Sometimes little things become bigger things and derail us from what we orginally set out to do.
My youngest brings me a paintbrush and declares he wants to paint. Brilliant I know how much he loves it. Bonus I’m in the kitchen right now so we’ll be together. This is looking great. I go to clear the table, wipe it down. Notice the floor under the table. Sweep. Empty the bin outside. Attend to pot. Notice the paintbrush abandonded on the floor. Oh yes! Go for some large butcher paper. … even I could sense my distraction.
The LO had long since run off to do something else. What I realised: When I multi task I’m (really) easily distracted. Be more focussed ( with a goal and actionable statements) and organized. It’s part of the reason I love 52 bites at a time; a chance to work on a single manageable project completely. I’m learning and doing.
I took myself off to a coffee shop to do some writing. I figured I wouldn’t be distracted by the call of home to clean, tidy, fix, prepare, answer the phone and generally multi-task. Unfortunately going over lunchtime and a particularly excited and growing group of teens also disctracted. You know how you end up shouting in a nightclub (Think way back now!) you get louder and louder as they turn the music up. This was my situation but I wanted quiet or low level hum.
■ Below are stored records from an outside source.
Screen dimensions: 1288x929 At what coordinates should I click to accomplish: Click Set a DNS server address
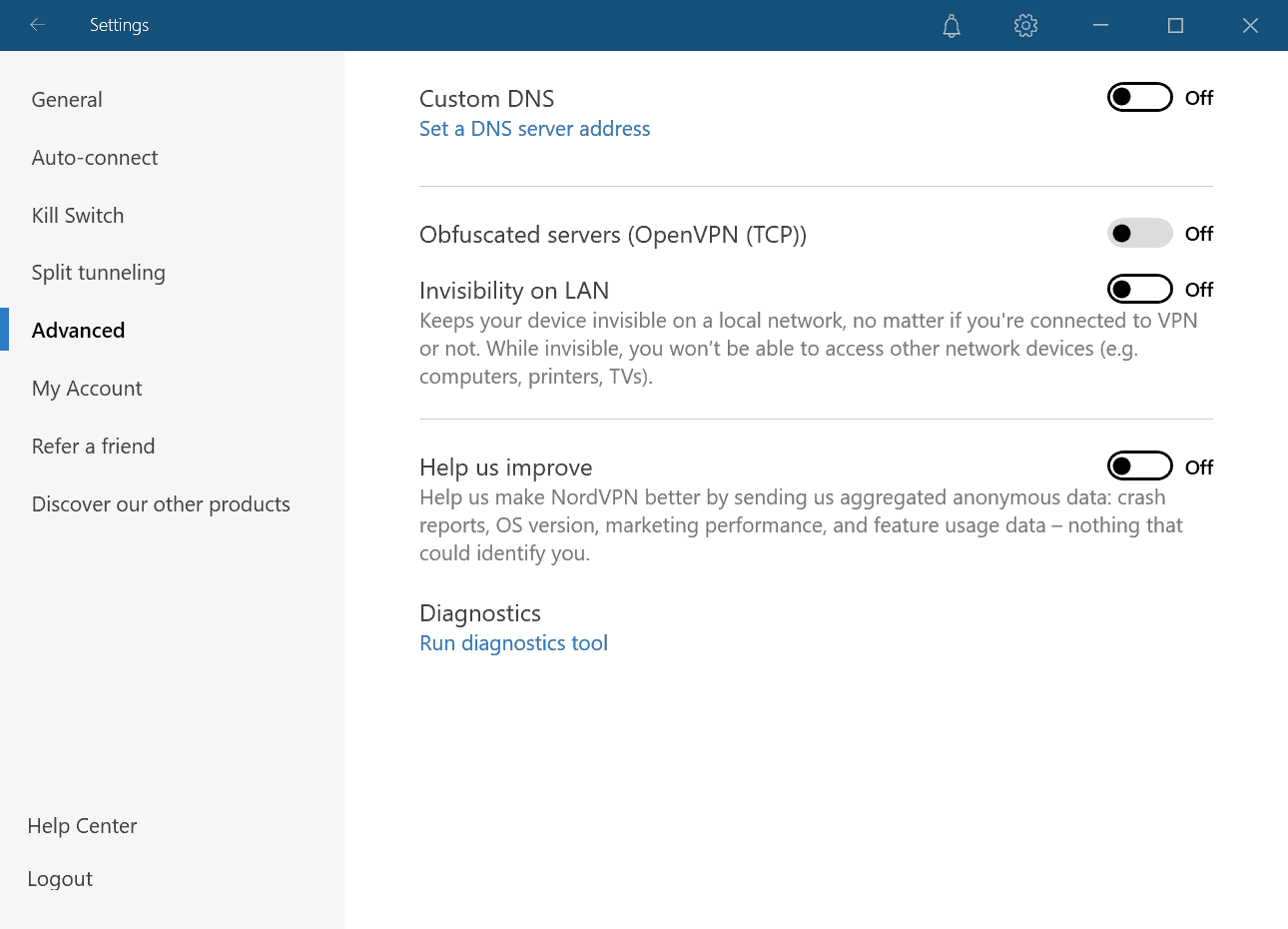pos(534,128)
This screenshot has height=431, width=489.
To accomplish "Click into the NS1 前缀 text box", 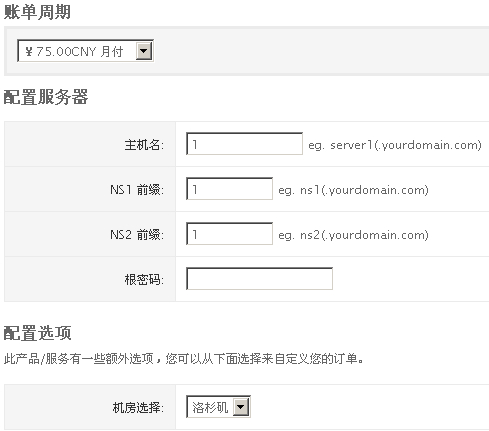I will click(229, 189).
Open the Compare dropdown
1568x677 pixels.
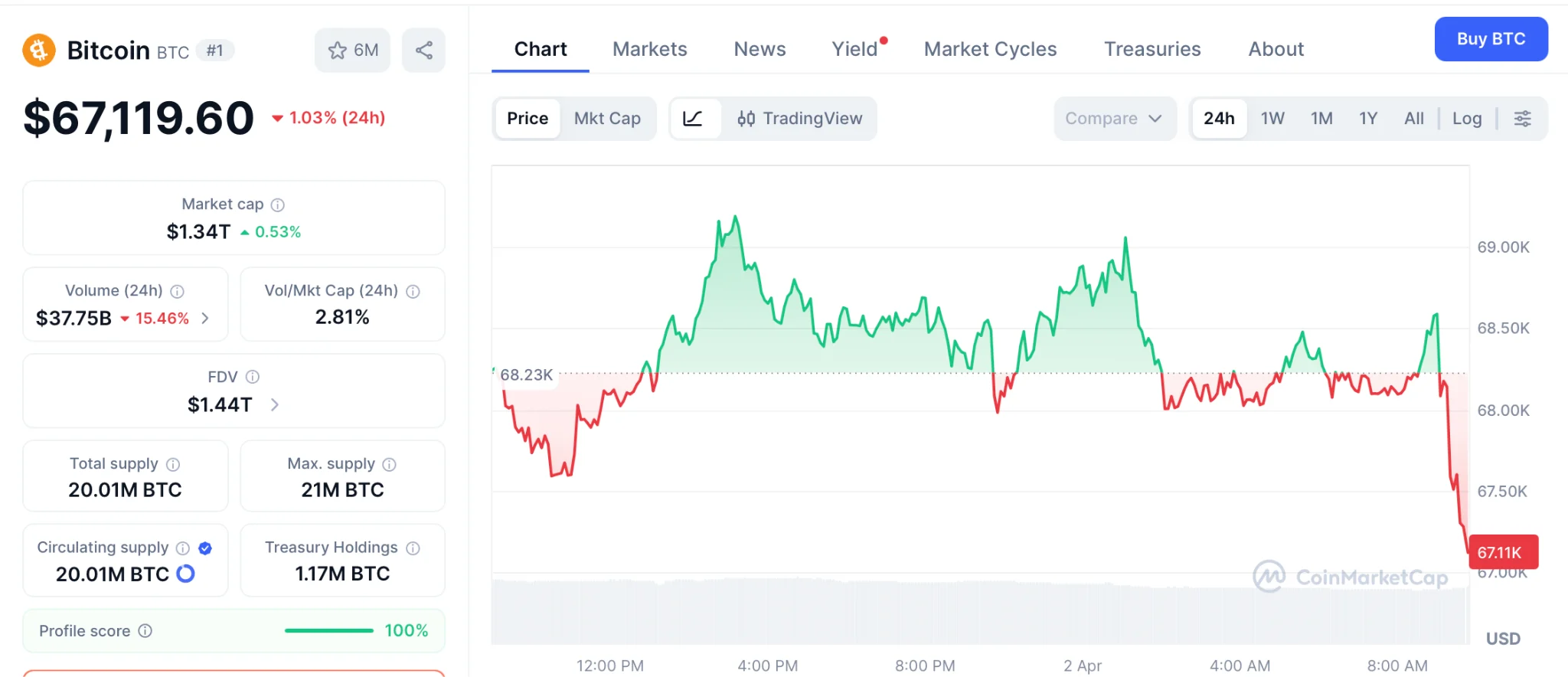point(1115,119)
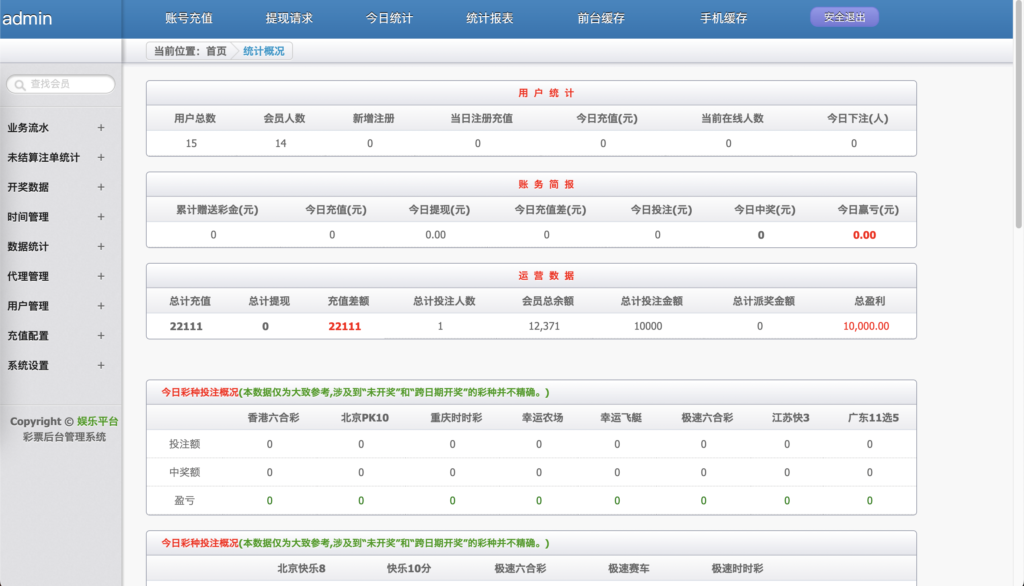Image resolution: width=1024 pixels, height=586 pixels.
Task: Open 提现请求 from top menu
Action: click(x=289, y=19)
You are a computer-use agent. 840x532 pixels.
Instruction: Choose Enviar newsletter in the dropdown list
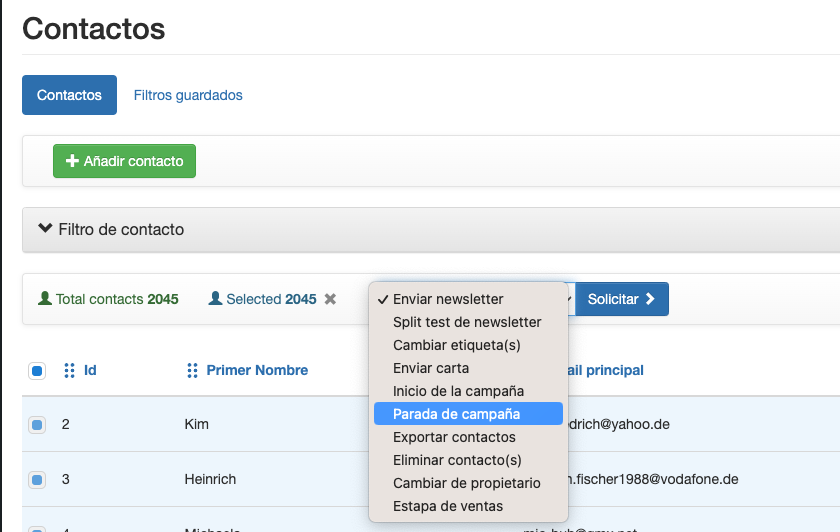[x=448, y=299]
Distraction is a problem. Whether it’s your home, your environment or your work we have children who need to function in a good learning environment.
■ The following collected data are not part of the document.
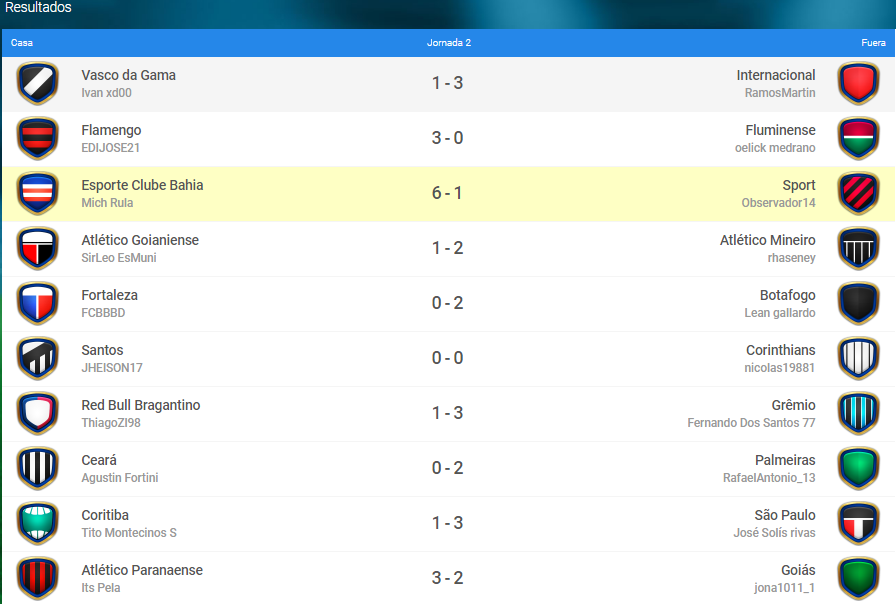Select the Atlético Paranaense versus Goiás row score

point(447,578)
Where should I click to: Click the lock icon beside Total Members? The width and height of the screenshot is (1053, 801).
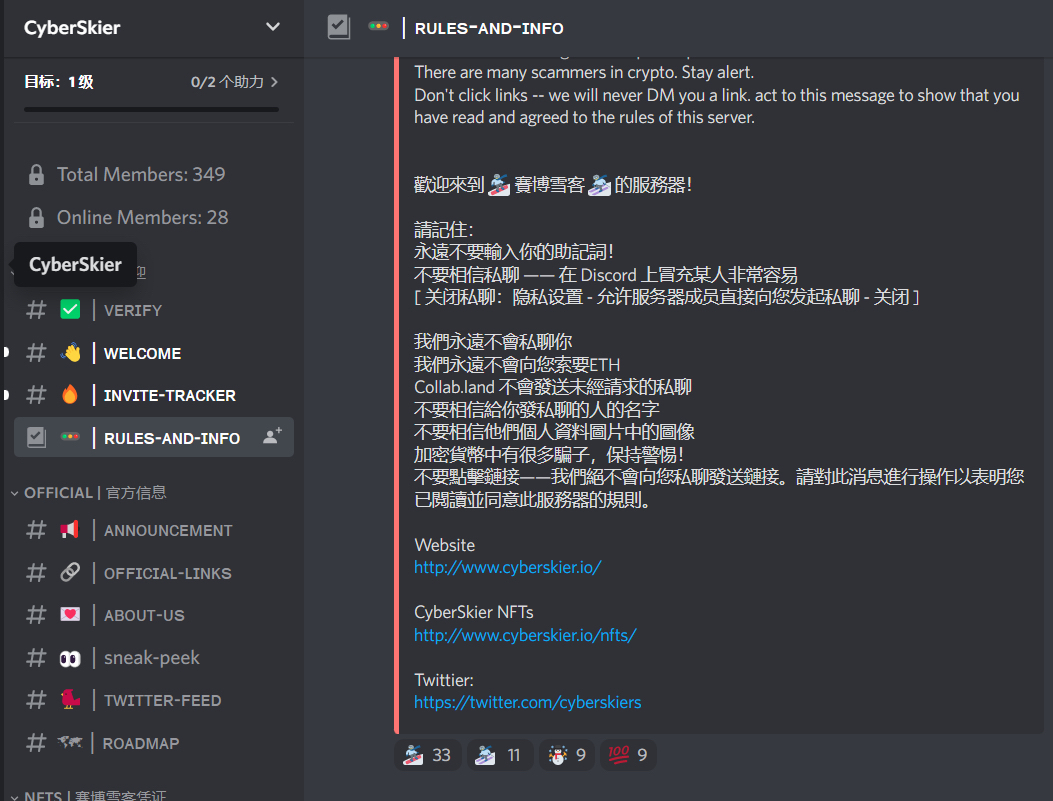36,175
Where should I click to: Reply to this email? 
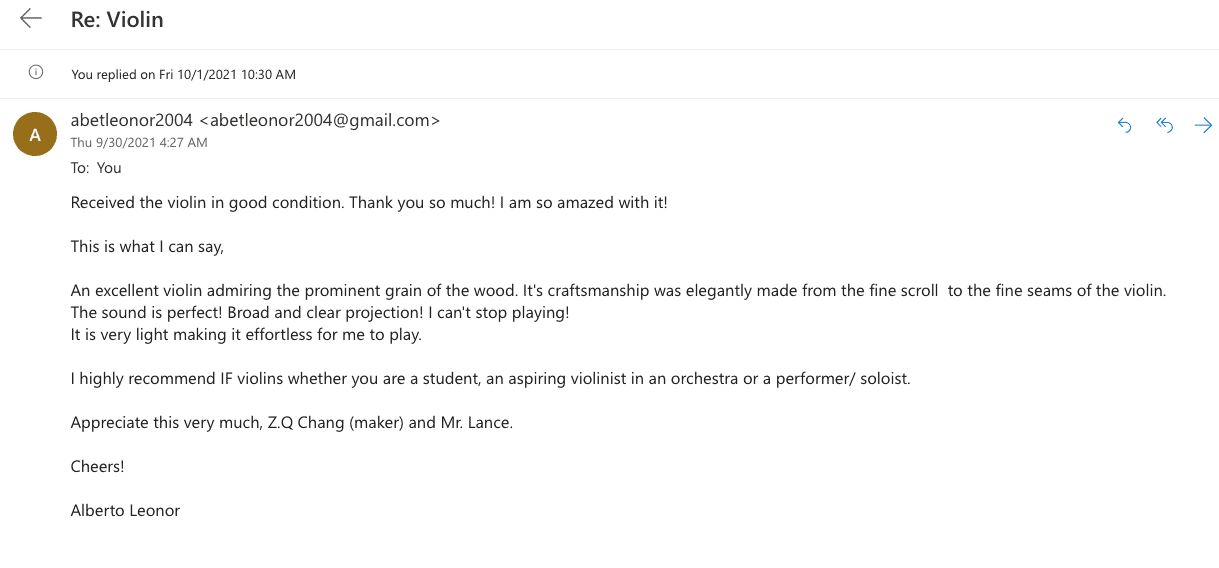(1124, 125)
If only I had all the paint supplies to hand ( I do now) . The LO would have been painting pretty quickly.
If only I had started earlier or stopped during the lunchtime session I may have been more productive.
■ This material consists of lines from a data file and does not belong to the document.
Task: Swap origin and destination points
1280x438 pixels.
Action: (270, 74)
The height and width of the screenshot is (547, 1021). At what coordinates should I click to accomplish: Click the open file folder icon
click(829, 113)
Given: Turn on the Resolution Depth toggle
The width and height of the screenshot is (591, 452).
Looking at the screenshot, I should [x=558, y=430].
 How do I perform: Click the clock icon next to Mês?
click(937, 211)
It’s easy to get caught up in doing all the little things so you can finally have sometime with the kids and the little things become big things and then no time.
Learning how to master a learning environment takes time , observation, reading and a lot of trial and error. It’s also something that needs attention and revision based on your children’s stages, the season and what we decide as a family is our focus.
Instead of stabbing in the dark or retreating to a dark corner try something new this year. Focus on some new learning styles. Learn some, try some, reflect some on the impact on your childs learning.
My wish for you is that you don’t get stuck in a learning rut. Playtime will have purpose. It’s not about how much time you play but you’ll see your everyday interactions as play as you’ve planned it.
New grooves to try
( There are plenty more to try…..)
Waldorf and Steiner play:
Simplify your life to enjoy:
How we run our homes; set up systems and allocate our time and energy makes a difference to how we raise our children.
What can you do right now, that came to mind as you read this post, about your learning environment at home?